Interesting here are the “very light/thin layers of dew” (levissimo quasi rore in Latin; leggierissima rugiada in Italian) and “an­oth­er layer”. A term like “layer” is not used in the Latin or Italian versions. The Latin version uses the term irrorationes, “sprinklings”, in Grayson’s translation, which, as far as I can judge, could be interpreted in terms of “van Eyckian” translucent heightenings, which poetically speaking could indeed be likened to dew. To me, the passages seem to describe a technique of shading by purely graphic means, more like hatching in draw­ings. The question is intricate and interesting, but however it may be, in its overall design nothing could be more distant from Alberti’s theory of paint­ing than Northern art.
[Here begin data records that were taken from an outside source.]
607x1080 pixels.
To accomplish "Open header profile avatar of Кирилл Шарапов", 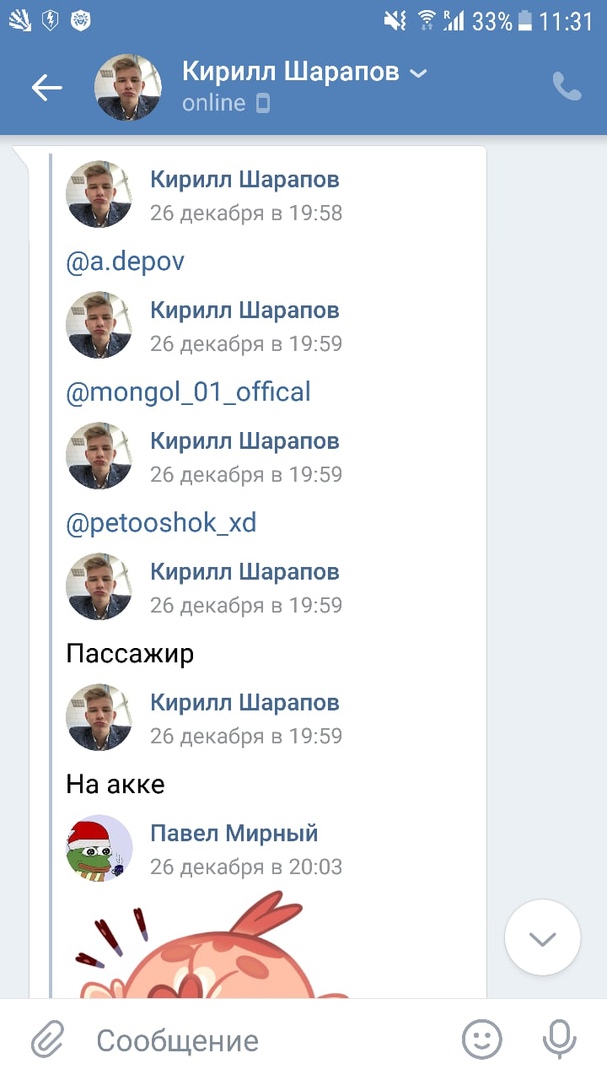I will click(128, 88).
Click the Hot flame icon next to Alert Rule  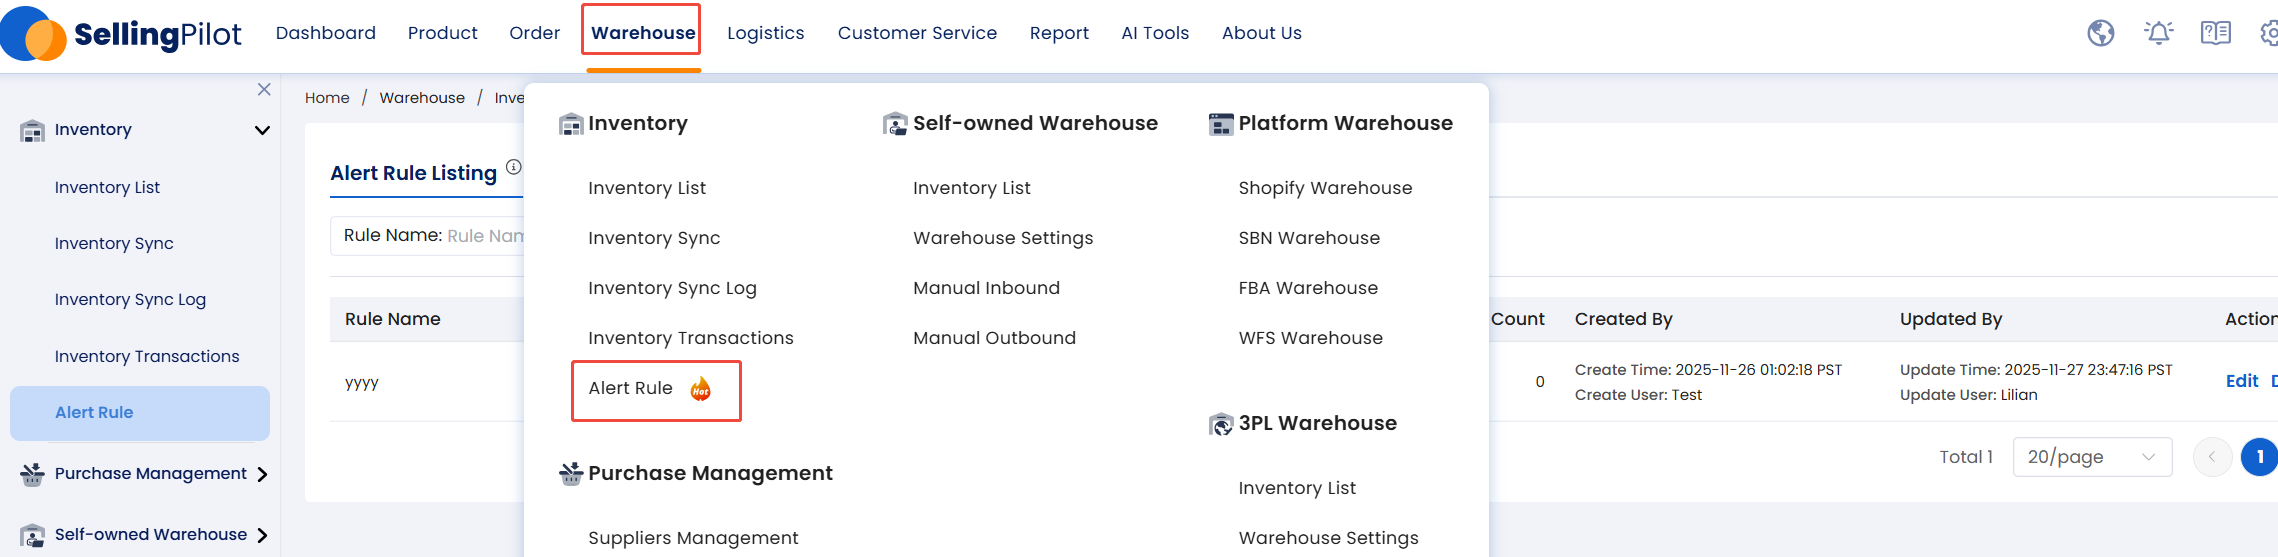pos(701,389)
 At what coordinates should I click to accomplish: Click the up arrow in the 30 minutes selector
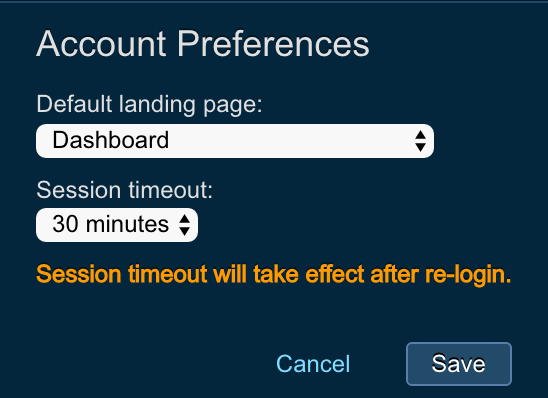tap(185, 219)
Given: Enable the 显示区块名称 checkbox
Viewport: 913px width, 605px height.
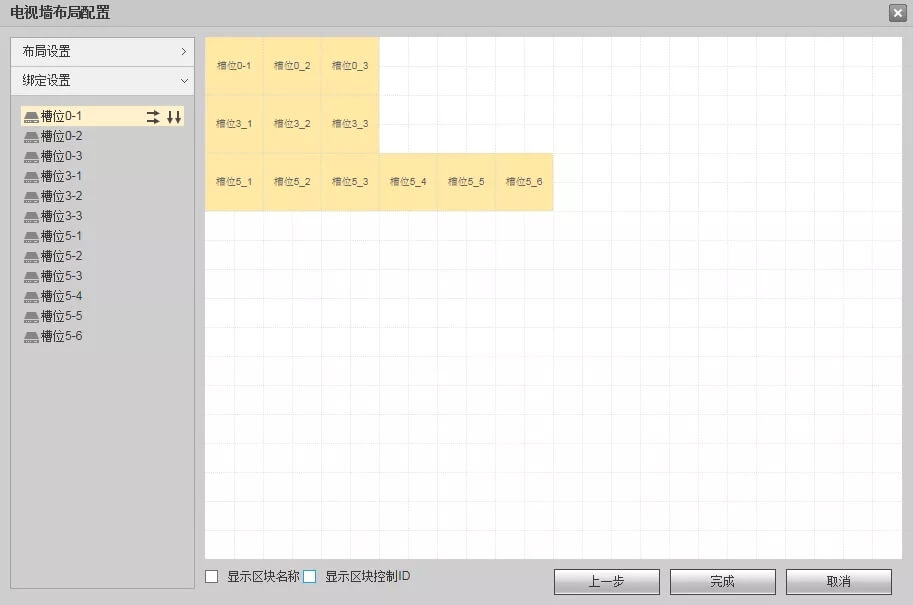Looking at the screenshot, I should 212,577.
Alberti’s focus on fi­gure rather than ground, and his disregard of landscape in favour of architectural settings, his recommendation to limit the number of fi­gures, his ideas of com­po­si­tion and of clearness stand in strong contrast—not to say direct opposition—to Northern art.
   This might also be the reason why Northern art never hatched any theory, and at the same time it underlines —and this is the prime achievement of Bek’s excellent translation and in­tro­duc­tion—the importance of Alberti’s text, not only in the per­spect­ive of the Florentine Renaissance, but in the ongoing discussion of art history and art theory since then. Even though following the Italian text very closely, Bek’s translation is, one could say, consequently in line with her interpretation of the text, and in that sense it is superior and more “alert” than the Swedish translation. However, the editorial prin­ciple of Alberti’s tract is, from my point of view, unfortunate. On the one hand, one could choose to render the Italian text as “it is” (this is the case with the “colloquial” Swedish translation), or one could attempt to est­abl­ish an “ideal text” with all that it implies with regard to apparatus and compromised readability. As already said, the Italian text is defined as the basis, though with­out excluding shifts to the Latin version where this text is preferred. When variants occur, whether Latin or Italian, they are inserted in a primitive system of parentheses with (lat. = …) or (it. = …) respectively, which makes the reading—through and over the many parentheses—rather annoying. In this case, I suspect that this way of including the variant readings represents an attempt to satisfy requirements of completeness, while dismissing the burdens of a suf­fi­ci­ent apparatus for the sake of readability.

The consequence is that we are solidly planted between two editorial prin­ciples, achieving the advantages of none and the disadvantages of both. Whatever the status of the Italian text might be (to me it gives the im­pres­sion of a shortened, but also revised and improv­ed, version), I would prefer having the translation of the Italian text as it is, supplemented with ori­gi­nal terms, variants and emendations in footnotes. Apart from this reservation, Bek’s achievement is an alto­geth­er lucid, admirably learned and engaged in­tro­duc­tion to Leon Battista Alberti and the Italian Renaissance, that indubitably will exercise its influence on Danish scholarship in this area, and, maybe even more importantly, that will have a lasting influence upon the general public as well.